VICTORIA, Seychelles (AP) _ It's a story that has circulated here for years: a French pirate loots a Portuguese ship, scampering away with a jewel-studded gold cross and thousands of other gems.

Years later, as he mounts the gallows to be hanged, the buccaneer throws a bag of coded documents to the crowd and challenges them to find the loot.

The pirates and the jewels may smack of fiction, but a 40-year-old history teacher believes not only the story is genuine but claims to know roughly where the bounty is hidden.

Like is father before him, John Cruise-Wilkins is convinced the jewel-studded cross and other treasures are near his home in Bel Ombre, a fishing village on the north coast of Mahe, the main island in the Seychelles archipelago.

And the government is on the verge of agreeing to let him resume the hunt that his late father, Reginald Cruise-Wilkins, began along the north coast of the island half a century ago.

The treasure, which originally belonged to the Roman Catholic Archbishop of Goa _ then a Portuguese colony on the west coast of India _ is believed to be worth $160 million.

But John Cruise-Wilkins said that while the hunt may bring to mind Hollywood swashbucklers, the piracy of the early 1700s was far more sophisticated _ and so is his search.

``It's a battle of wits with a man who lived more than 200 years ago,'' Cruise-Wilkins said in a telephone interview from his Bel Ombre.

``And it's a personal battle when the public thinks you are crazy to go on a search for an ancient treasure.''

In 1949, Reginald Cruise-Wilkins, a British soldier stationed in Kenya, was shown strange markings on rocks near Bel Ombre during a visit to the Seychelles, a string of islands in the Indian Ocean off the coast of eastern Africa.

He believed he had come across the site where French pirate Olivier Le Vasseur, better know as La Buse (The Buzzard), had hidden the loot he had stolen off the Portuguese vessel Vierge du Cap in the Indian Ocean in 1720.

The treasure included the Fiery Cross of Goa, a golden cross studded with precious stones that ``took three men to carry,'' and thousands of diamonds and other gems, said John Cruise-Wilkins.

La Buse was captured in 1730 and sentenced to death by French authorities on the island of Bourbon, now Reunion.
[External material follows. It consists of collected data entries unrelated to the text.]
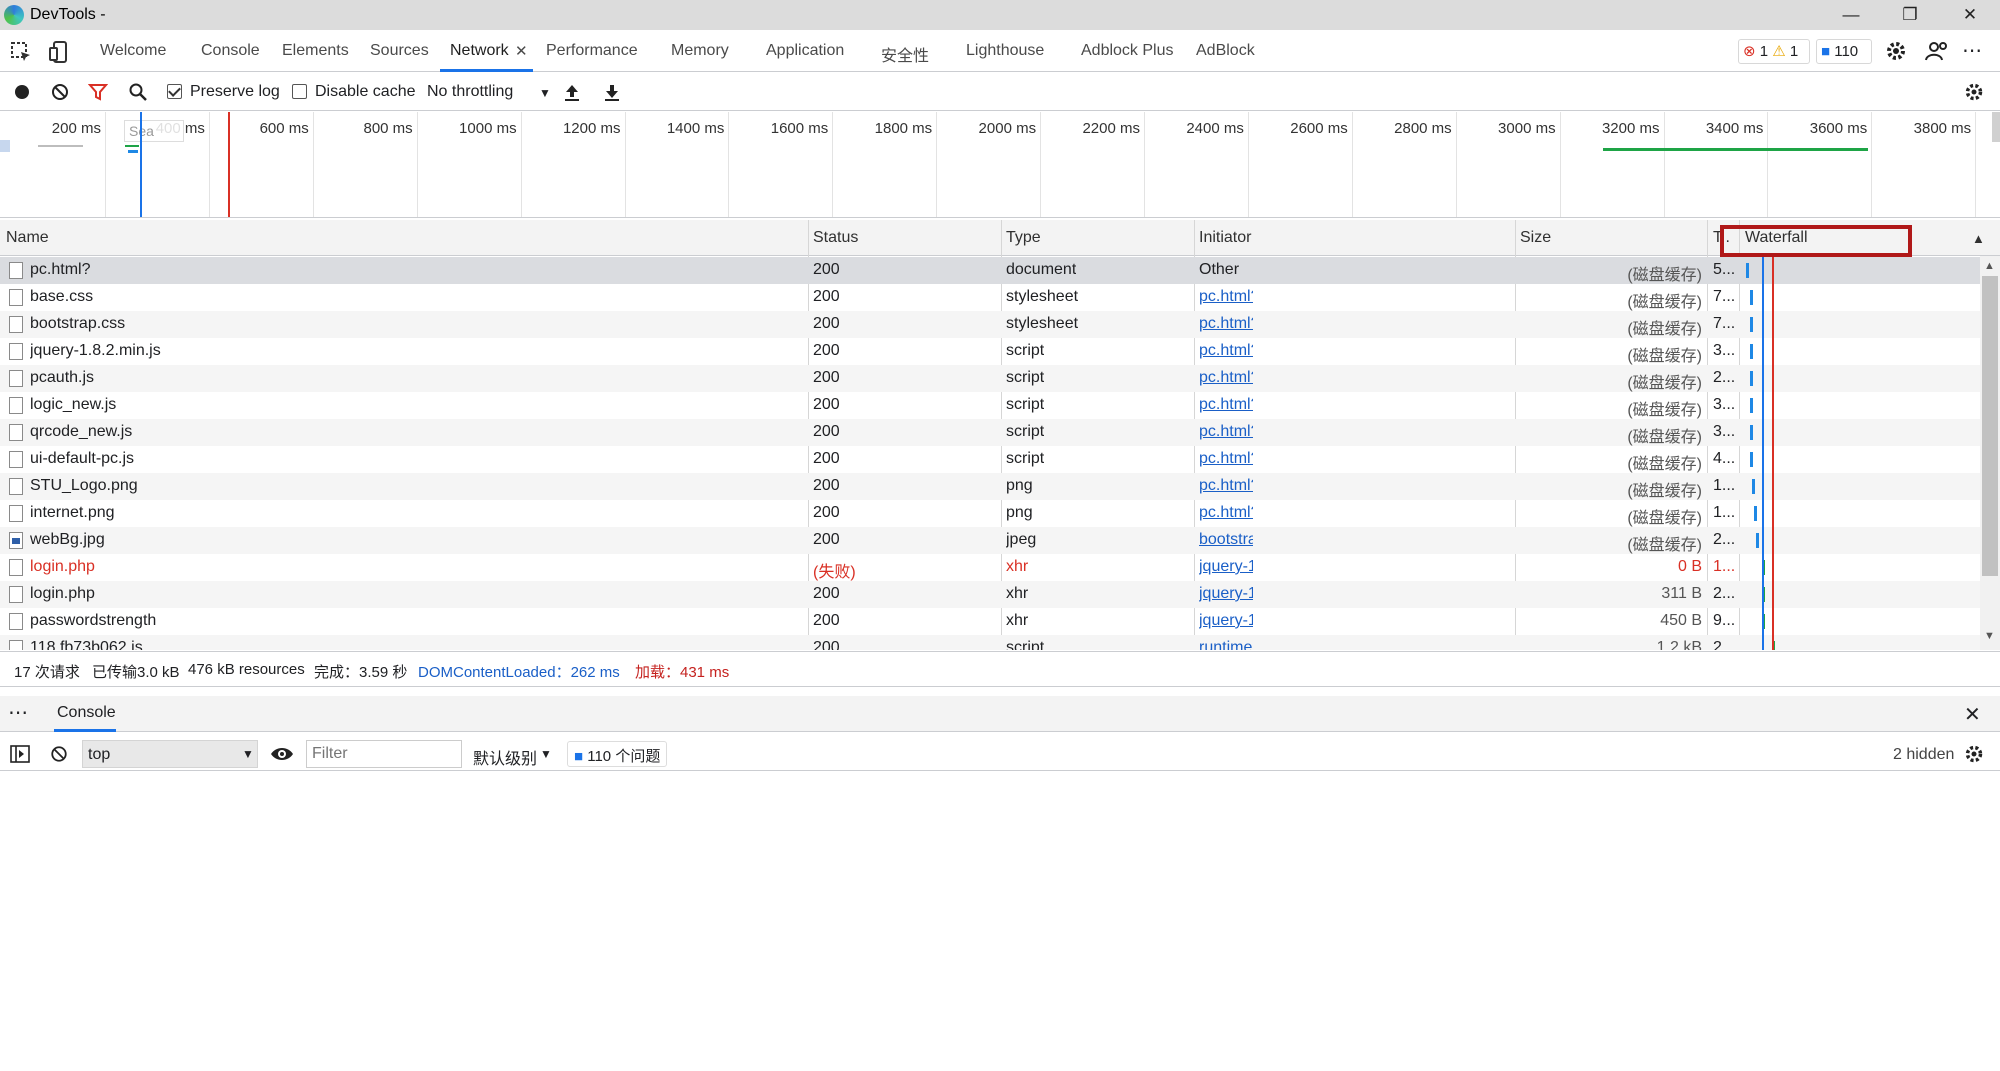 Image resolution: width=2000 pixels, height=1071 pixels. I want to click on tab-security: 安全性, so click(905, 54).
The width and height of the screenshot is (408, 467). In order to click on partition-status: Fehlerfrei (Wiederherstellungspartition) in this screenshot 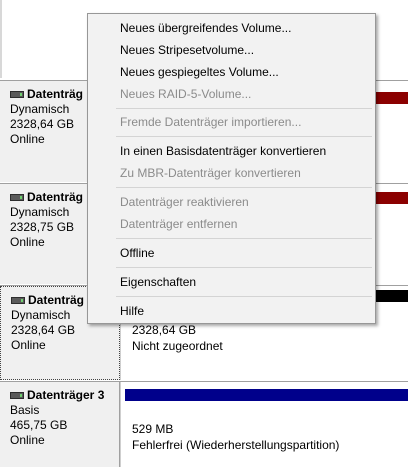, I will do `click(236, 445)`.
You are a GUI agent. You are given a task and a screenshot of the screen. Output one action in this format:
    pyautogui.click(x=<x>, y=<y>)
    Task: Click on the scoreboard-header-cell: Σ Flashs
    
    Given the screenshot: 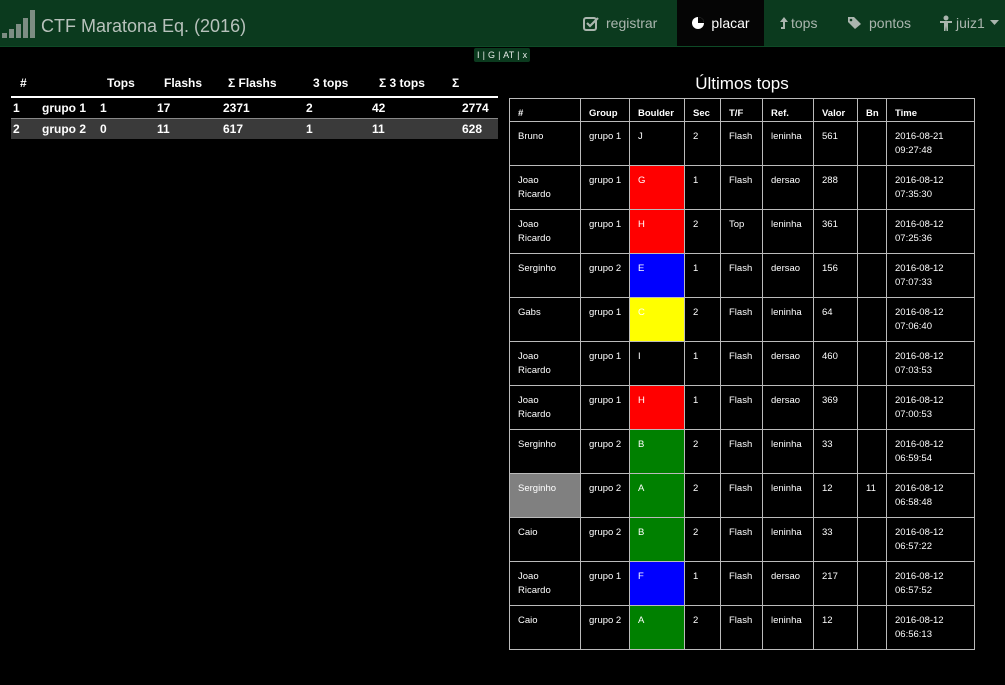 What is the action you would take?
    pyautogui.click(x=252, y=83)
    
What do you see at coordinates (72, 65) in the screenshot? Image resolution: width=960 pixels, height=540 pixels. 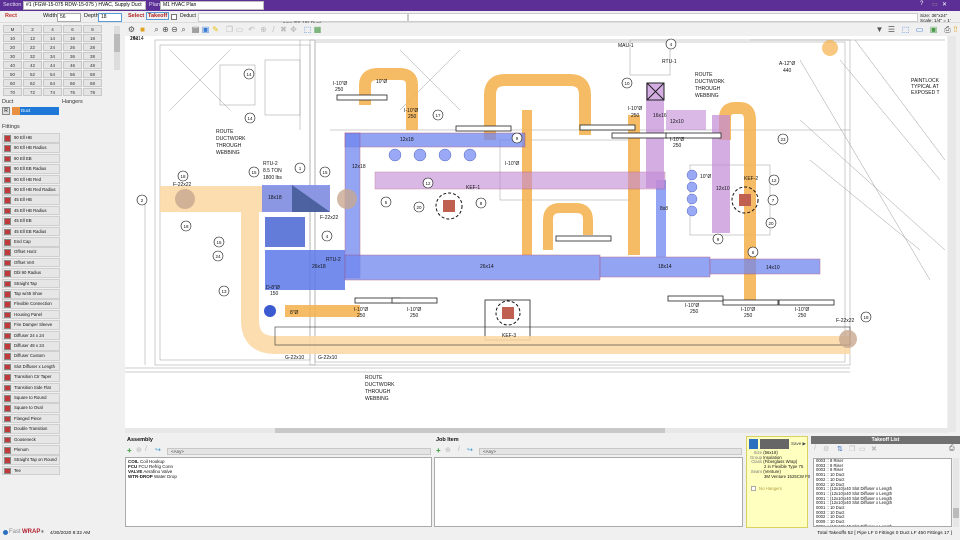 I see `size-cell: 46` at bounding box center [72, 65].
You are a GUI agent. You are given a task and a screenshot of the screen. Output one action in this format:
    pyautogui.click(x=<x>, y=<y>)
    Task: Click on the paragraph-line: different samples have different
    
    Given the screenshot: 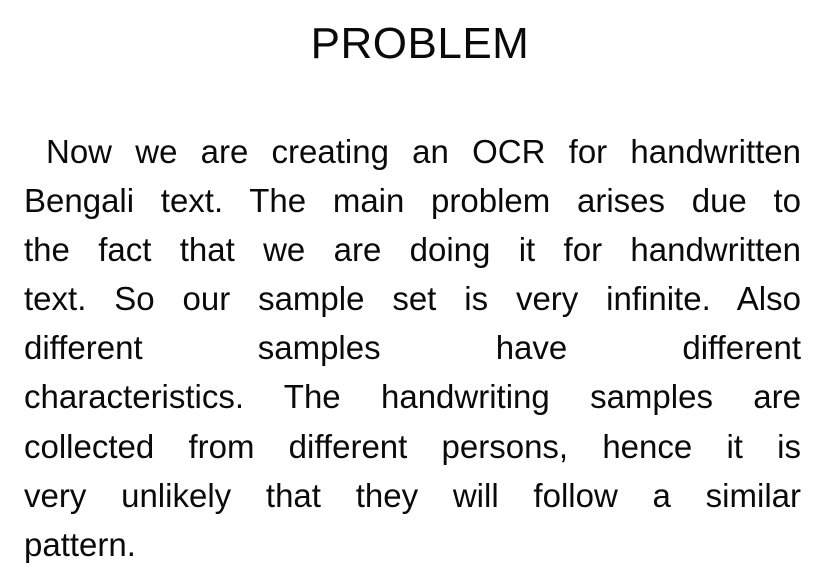 What is the action you would take?
    pyautogui.click(x=412, y=348)
    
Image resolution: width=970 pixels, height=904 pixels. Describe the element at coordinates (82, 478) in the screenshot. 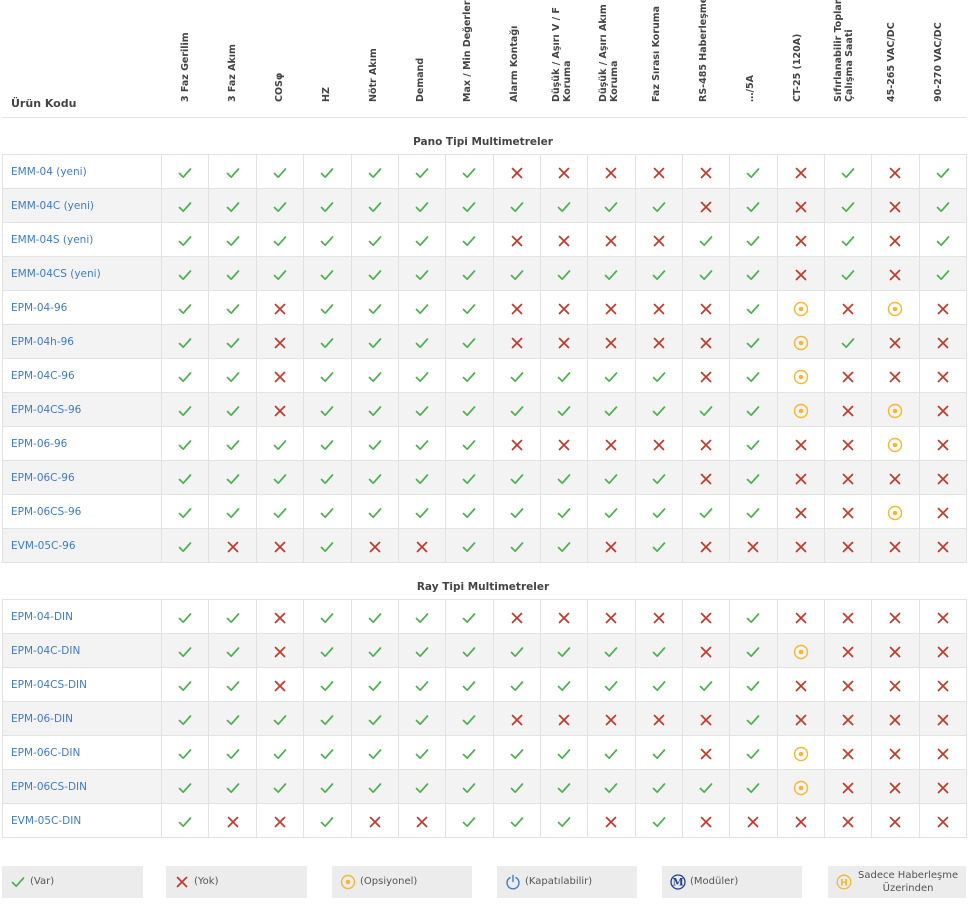

I see `product-code-link: EPM-06C-96` at that location.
Then, before his execution, he made his now-legendary bequest of documents to spectators.

Reginald Cruise-Wilkins bought what he believed to be the same documents from a woman who had been investigating the treasure since 1923.

Decoding references to astronomy, astrology, and mythology _ what Cruise-Wilkins called ``the celestial sea of Greek constellations'' _ his father concluded that the key to finding the treasure was somehow connected to the 12 labors the gods of Greek mythology assigned to Hercules.

The elder man spent his remaining 28 years searching in vain for the treasure.

In 1988, Cruise-Wilkins took up his father's hunt with the backing of American Robert Graf, who worked at a U.S. Navy satellite tracking station on the island.

But the two had ``a difference of opinion'' over how to conduct the search, and lacking funds, Cruise-Wilkins pulled out in 1993.

Graf gave up the search in March.

Now, Cruise-Wilkins has decided to once again walk in his father's footsteps.

``It's not only a treasure of gold, it's a treasure of knowledge, figuring out how these pirates thought,'' Cruise-Wilkins said. ``My father said the pirates re-educated him through all kinds of research work. It's the same for me.''

Cruise-Wilkins believes La Buse hid the treasure in the granite sea bed off Bel Ombre, using ropes, pulleys, horses and more than 200 men.

Hoping to sign a deal with the government by November, he has begun exploratory excavations to determine where to dig in the site he has mapped out.

By then, he hopes to have raised $50,000 to $60,000 for the work _ approximately a quarter of what he believes he needs in order to find the treasure before the 21st century.